By Kafia A. Hosh
Washington Post Staff Writer
Monday, July 19, 2010; B03
Today, the entrance to a future rail stop in Herndon has little to greet riders except for a parking lot and the view of the backs of several office buildings. On Monday, the town will hold a public workshop about how to enliven the area in time for the Herndon-Monroe Metro station.
The neighborhoods "will definitely be affected, so we are very interested in having the participation," said Kay Robertson, a senior project planner for the town's Department of Community Development.
The station is scheduled to open in 2016 as part of Metro's Silver Line rail extension to Dulles International Airport. Town officials are studying the north side, an area made up of office buildings and hotels near Herndon Parkway. Plans would allow the redevelopment of about 82 acres within a quarter of a mile of the rail stop into a more walkable, urban-style neighborhood. Nearby, 90 acres would have less-dense development but still be within walking distance of the station.

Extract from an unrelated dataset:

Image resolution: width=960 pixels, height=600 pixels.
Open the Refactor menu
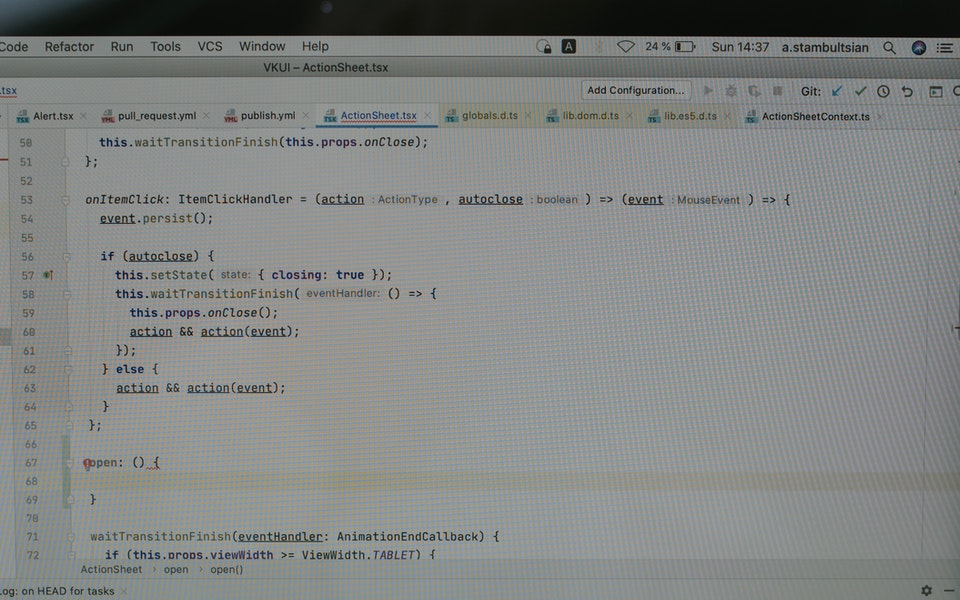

The station will be in the median of the Dulles Toll Road, and a pedestrian bridge will connect it to Herndon.
Town officials hope that a public plaza and a cluster of mixed-use office and residential buildings would welcome rail riders in Herndon.

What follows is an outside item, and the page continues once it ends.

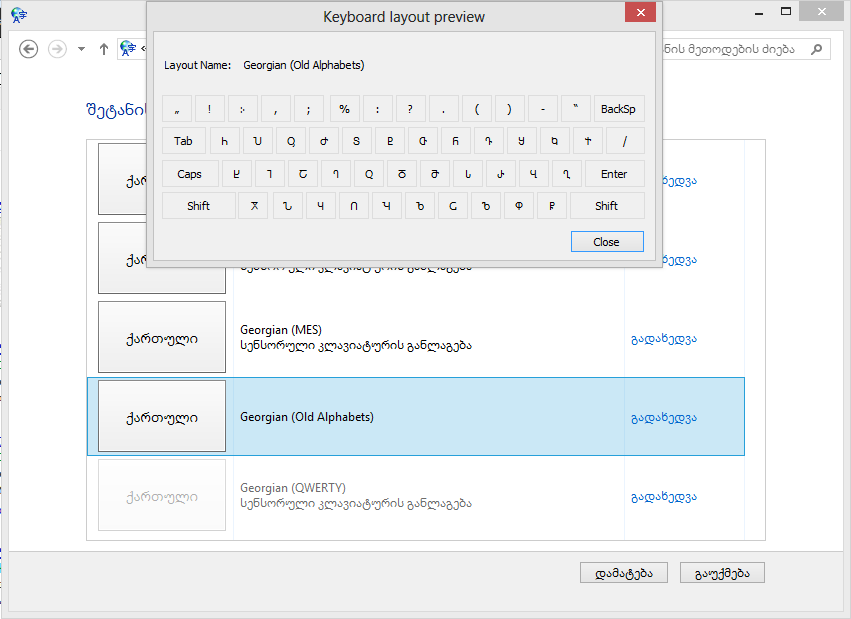Click the Up one level arrow
851x619 pixels.
click(x=104, y=49)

At the workshop, residents can share their opinions on redeveloping the area over the next 20 years. No building heights or density maximums have yet been proposed because "the community is going to decide what those definitions are," Robertson said.
They will also be shown photos of areas around Metro stations in Hyattsville, Silver Spring, Wheaton and Clarendon and will be asked to cast electronic votes on which neighborhoods appeal to them.

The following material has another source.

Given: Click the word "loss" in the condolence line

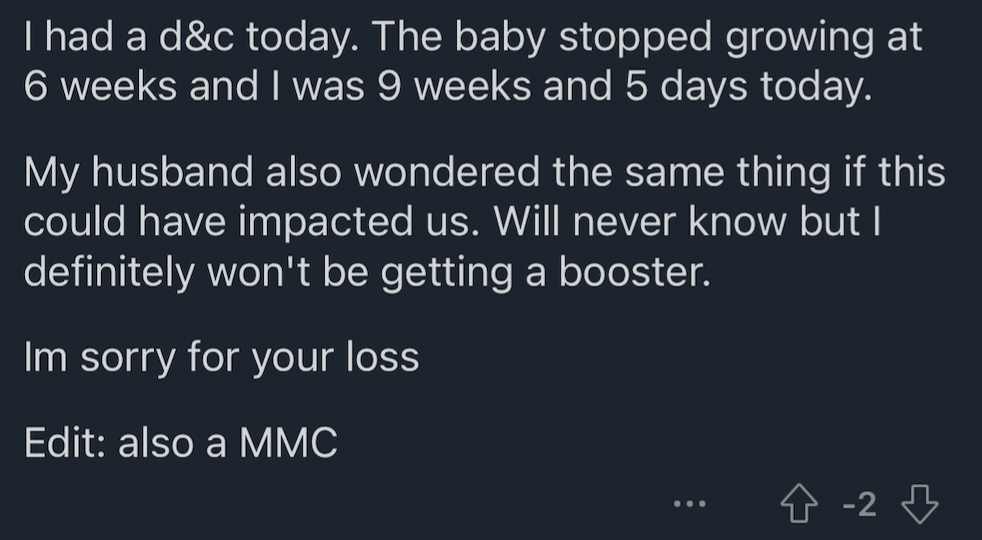Looking at the screenshot, I should click(382, 358).
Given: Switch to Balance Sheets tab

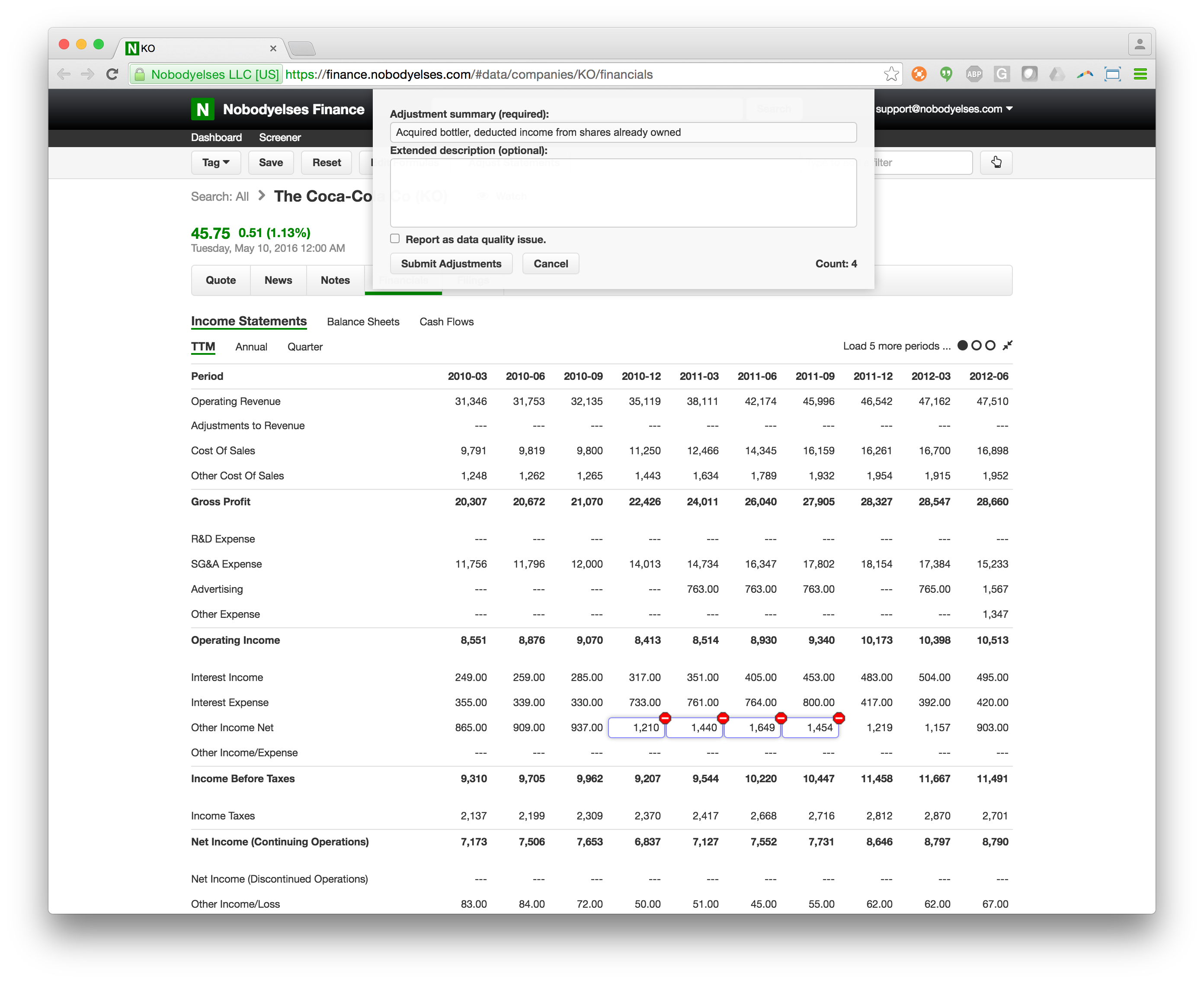Looking at the screenshot, I should pos(363,321).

The workshop is part of a year-long study to update Herndon's land-use plan for the area. So far, it has included interviews with landowners to help Herndon understand the feasibility of redevelopment.
Another public workshop is scheduled for the fall, and the Herndon Town Council is expected to adopt a plan in the spring.
Fairfax County has a similar study underway to guide redevelopment on the station's south side in Reston.
Last year, the county approved a tax district to fund its $850 million share of the second phase of the rail line.
Monday's public workshop will be at 6 p.m. at the Herndon Senior Center, 873 Grace St.